### WORK ORDER
Pick out each line of the records that includes the string "computer", and copy it.

[Saved data entries]
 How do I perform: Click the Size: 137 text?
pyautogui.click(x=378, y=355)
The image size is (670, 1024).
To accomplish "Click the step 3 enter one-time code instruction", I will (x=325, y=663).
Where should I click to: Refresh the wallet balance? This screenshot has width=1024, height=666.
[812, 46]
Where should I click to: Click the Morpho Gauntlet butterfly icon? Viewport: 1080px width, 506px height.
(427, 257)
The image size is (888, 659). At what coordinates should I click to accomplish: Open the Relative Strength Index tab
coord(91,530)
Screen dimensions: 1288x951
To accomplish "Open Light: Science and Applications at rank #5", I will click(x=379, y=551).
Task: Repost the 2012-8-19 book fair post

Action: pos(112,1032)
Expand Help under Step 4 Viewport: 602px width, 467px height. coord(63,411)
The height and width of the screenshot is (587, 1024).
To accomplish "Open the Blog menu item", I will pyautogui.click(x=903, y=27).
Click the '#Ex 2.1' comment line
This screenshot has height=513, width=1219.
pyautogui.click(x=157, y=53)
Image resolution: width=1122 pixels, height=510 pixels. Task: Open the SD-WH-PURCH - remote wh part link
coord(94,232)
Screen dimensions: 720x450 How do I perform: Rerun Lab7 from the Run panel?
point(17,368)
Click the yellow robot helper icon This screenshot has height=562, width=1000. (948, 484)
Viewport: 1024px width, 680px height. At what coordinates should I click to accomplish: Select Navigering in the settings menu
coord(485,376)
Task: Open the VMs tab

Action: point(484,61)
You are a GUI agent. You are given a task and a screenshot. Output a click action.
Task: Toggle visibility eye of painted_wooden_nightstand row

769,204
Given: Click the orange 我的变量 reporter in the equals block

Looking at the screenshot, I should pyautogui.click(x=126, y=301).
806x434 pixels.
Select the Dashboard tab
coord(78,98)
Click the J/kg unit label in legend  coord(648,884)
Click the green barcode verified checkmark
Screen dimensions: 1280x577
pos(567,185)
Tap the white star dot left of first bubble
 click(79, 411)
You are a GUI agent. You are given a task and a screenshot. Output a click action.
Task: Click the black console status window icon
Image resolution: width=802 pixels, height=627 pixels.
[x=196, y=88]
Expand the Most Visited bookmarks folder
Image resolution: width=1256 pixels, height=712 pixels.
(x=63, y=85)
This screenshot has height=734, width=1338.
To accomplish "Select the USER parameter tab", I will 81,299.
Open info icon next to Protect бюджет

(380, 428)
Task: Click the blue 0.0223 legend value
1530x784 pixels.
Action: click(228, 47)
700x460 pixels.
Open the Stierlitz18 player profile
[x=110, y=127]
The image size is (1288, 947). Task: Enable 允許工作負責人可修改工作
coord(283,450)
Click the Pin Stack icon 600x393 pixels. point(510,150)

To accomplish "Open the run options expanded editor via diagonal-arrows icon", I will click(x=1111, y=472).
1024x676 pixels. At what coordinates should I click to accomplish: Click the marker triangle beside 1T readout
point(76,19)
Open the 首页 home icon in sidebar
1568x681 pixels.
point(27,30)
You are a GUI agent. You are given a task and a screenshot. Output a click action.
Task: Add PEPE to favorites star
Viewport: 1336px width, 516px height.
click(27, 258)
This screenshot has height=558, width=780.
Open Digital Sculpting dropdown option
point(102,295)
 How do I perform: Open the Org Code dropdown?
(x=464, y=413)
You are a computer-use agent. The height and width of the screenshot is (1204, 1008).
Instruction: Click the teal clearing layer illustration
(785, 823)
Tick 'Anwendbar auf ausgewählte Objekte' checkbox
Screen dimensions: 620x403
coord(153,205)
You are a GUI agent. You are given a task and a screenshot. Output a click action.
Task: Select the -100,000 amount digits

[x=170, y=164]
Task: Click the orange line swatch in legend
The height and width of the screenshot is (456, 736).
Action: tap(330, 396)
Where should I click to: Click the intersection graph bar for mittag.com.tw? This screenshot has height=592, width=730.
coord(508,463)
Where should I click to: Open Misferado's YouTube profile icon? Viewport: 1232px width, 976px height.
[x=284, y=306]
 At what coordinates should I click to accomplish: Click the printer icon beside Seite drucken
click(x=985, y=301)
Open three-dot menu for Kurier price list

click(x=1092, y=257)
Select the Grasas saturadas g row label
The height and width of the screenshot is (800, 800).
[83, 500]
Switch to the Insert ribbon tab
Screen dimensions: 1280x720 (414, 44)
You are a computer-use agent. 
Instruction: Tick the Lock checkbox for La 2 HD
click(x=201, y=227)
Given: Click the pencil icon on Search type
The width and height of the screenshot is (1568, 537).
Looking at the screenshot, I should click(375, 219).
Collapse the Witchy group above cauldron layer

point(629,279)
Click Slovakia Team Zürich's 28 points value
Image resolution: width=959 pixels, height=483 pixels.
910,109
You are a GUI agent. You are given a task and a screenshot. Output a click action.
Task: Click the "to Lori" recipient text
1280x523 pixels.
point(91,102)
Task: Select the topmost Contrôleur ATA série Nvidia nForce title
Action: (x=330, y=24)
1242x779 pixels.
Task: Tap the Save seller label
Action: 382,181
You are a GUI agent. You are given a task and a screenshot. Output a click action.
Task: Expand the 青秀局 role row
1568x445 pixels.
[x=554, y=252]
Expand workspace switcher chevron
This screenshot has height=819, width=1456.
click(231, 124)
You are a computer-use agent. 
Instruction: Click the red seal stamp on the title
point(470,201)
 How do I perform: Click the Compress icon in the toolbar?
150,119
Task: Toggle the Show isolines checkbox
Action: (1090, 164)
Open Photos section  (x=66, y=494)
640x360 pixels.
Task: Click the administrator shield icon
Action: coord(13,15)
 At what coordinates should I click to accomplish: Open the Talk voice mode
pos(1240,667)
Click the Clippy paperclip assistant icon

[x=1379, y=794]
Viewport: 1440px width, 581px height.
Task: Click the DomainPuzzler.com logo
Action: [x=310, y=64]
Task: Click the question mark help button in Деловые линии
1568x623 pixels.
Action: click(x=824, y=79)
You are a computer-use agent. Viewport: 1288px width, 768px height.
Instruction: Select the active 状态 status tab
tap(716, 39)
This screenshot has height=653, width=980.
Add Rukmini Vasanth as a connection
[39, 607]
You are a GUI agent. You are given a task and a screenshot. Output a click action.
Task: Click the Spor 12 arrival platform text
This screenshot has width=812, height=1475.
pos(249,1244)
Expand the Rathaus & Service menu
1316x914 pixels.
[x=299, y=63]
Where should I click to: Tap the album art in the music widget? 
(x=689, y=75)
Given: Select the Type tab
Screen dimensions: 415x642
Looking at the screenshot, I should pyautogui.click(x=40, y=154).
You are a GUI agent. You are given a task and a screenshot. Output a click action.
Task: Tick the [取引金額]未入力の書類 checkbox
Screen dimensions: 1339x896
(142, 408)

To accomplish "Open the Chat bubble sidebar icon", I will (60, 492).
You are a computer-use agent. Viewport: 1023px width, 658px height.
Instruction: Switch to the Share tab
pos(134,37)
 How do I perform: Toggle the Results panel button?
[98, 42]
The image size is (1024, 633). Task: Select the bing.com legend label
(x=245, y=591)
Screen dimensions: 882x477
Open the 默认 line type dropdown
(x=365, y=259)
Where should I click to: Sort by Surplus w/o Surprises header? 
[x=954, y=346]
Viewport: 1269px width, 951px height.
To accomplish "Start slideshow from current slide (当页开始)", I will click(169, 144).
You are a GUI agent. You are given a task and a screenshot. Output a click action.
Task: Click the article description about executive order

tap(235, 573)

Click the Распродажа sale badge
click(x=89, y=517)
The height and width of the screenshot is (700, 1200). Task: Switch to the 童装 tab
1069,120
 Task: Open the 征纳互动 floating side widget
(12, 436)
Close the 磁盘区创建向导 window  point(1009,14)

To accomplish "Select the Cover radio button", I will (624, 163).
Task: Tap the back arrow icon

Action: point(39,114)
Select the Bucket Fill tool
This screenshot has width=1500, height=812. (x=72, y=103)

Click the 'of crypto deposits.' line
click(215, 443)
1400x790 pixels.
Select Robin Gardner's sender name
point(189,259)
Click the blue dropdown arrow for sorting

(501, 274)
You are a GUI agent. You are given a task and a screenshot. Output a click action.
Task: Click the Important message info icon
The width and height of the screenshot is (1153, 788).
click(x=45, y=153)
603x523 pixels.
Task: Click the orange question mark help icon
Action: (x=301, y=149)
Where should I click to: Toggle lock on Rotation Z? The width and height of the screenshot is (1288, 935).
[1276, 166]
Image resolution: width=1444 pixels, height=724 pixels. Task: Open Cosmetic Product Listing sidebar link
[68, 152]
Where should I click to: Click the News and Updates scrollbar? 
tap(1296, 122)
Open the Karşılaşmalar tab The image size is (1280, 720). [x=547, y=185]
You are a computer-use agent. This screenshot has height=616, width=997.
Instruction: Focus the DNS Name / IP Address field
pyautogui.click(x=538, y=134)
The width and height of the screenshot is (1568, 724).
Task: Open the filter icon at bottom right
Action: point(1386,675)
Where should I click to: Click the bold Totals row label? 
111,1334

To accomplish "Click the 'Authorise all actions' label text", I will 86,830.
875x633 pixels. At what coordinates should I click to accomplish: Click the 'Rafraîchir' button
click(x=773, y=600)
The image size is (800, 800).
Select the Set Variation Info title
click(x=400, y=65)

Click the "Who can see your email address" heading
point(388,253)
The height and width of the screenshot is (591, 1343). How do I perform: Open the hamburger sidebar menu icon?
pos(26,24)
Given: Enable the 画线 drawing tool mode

### EXPECTED OUTPUT
You are a computer-use agent. The height and width of the screenshot is (1204, 1008).
You are a computer-use agent. 
You are a computer-use agent. 
You are a computer-use agent. Viewport: 1288px width, 768px height.
You are a computer-use agent. Viewport: 1023px width, 658px height.
You are a computer-use agent. This screenshot has height=616, width=997.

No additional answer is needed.